__What is needed__:
In the data below, find every line with the string "computer" and pull it out.

__Provided entries__:
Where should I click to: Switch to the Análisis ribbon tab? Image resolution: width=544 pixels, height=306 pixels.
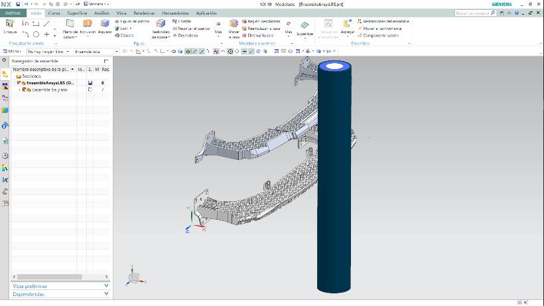pyautogui.click(x=102, y=13)
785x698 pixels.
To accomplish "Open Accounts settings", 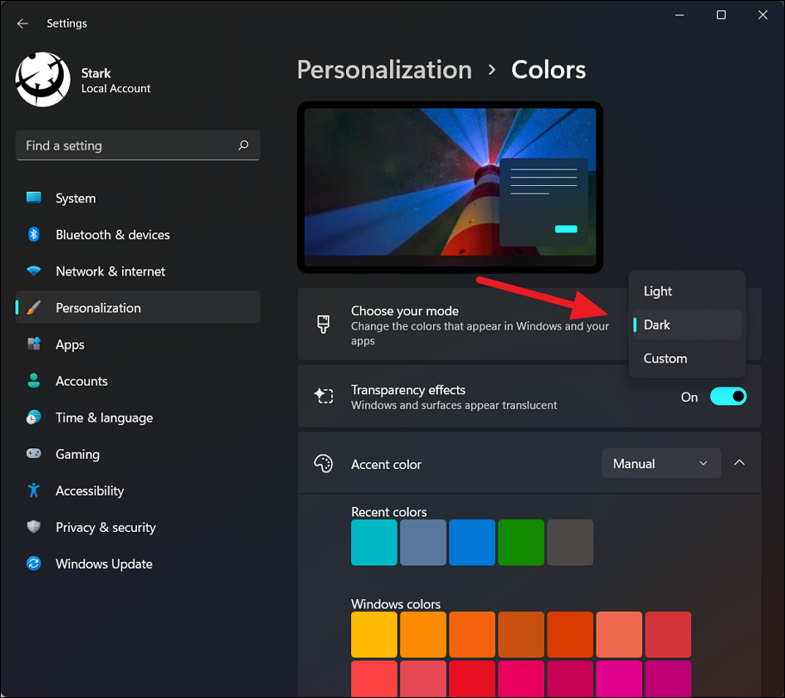I will (81, 380).
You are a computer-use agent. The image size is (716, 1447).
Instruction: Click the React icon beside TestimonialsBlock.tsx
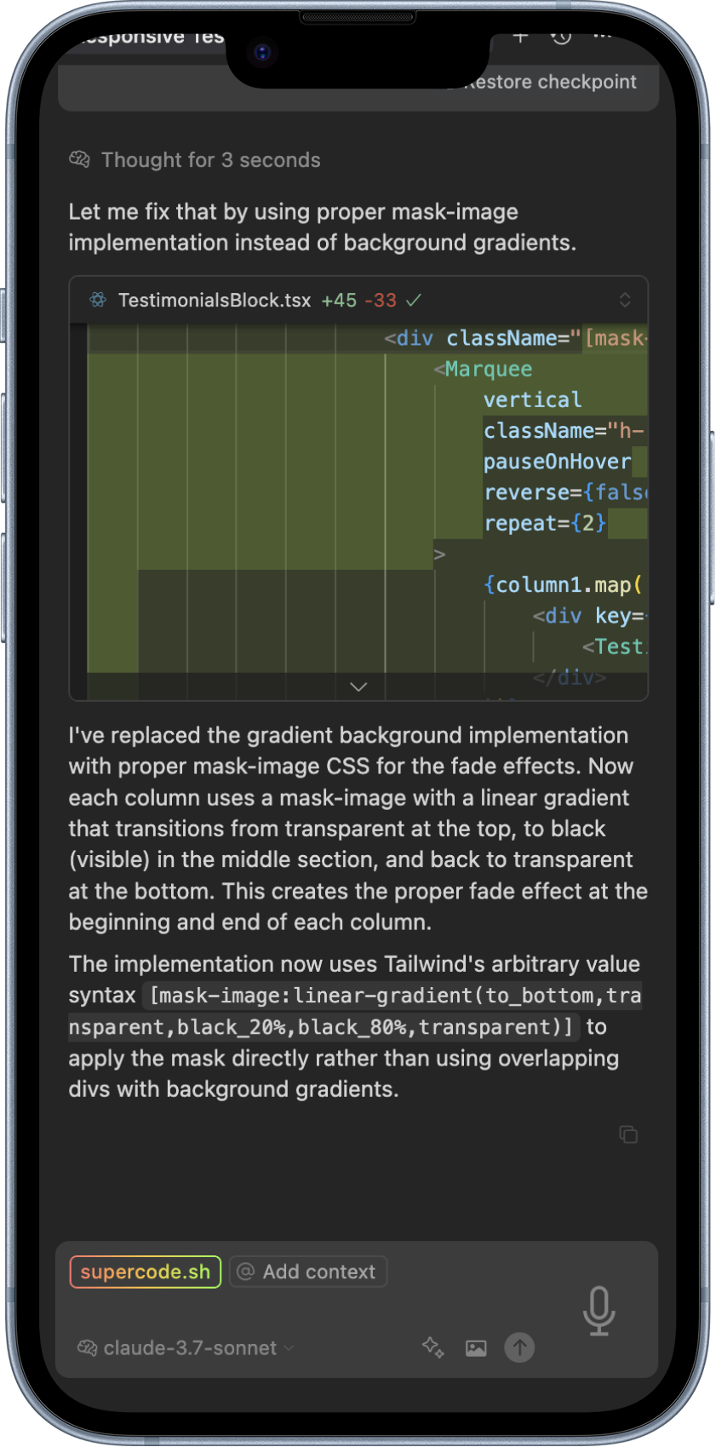[97, 300]
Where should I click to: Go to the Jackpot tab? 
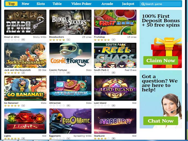pyautogui.click(x=128, y=4)
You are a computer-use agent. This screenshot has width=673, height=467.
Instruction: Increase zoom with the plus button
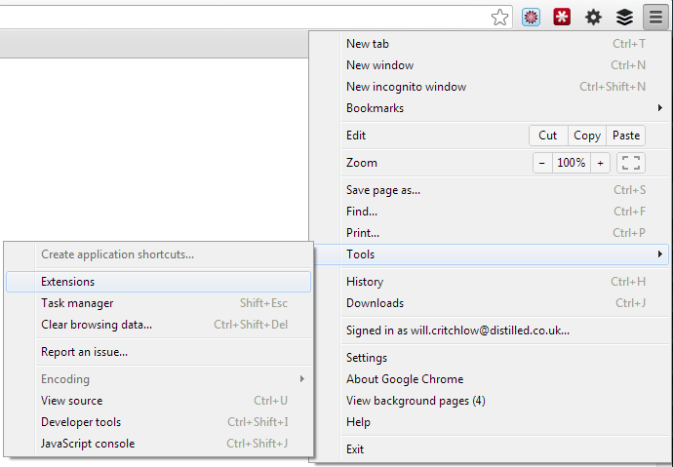pyautogui.click(x=600, y=163)
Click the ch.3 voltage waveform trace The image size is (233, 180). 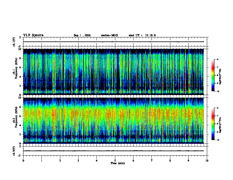pyautogui.click(x=114, y=151)
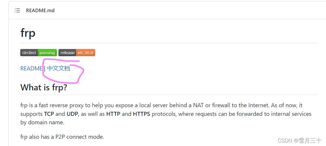Click the P2P connect mode sentence
This screenshot has height=146, width=326.
(62, 137)
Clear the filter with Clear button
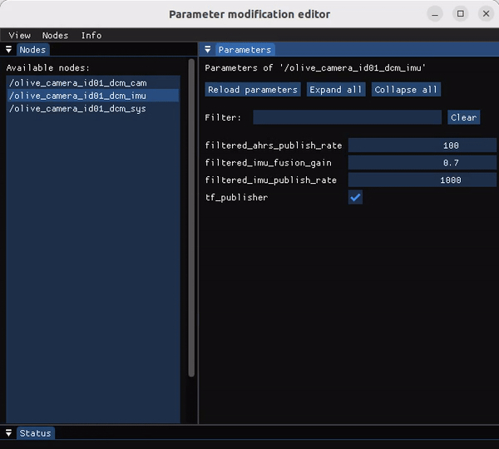499x449 pixels. click(x=463, y=117)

__Solution below__:
You are a computer-use agent. The image size is (716, 1447).
You are a computer-use agent. This screenshot has width=673, height=467.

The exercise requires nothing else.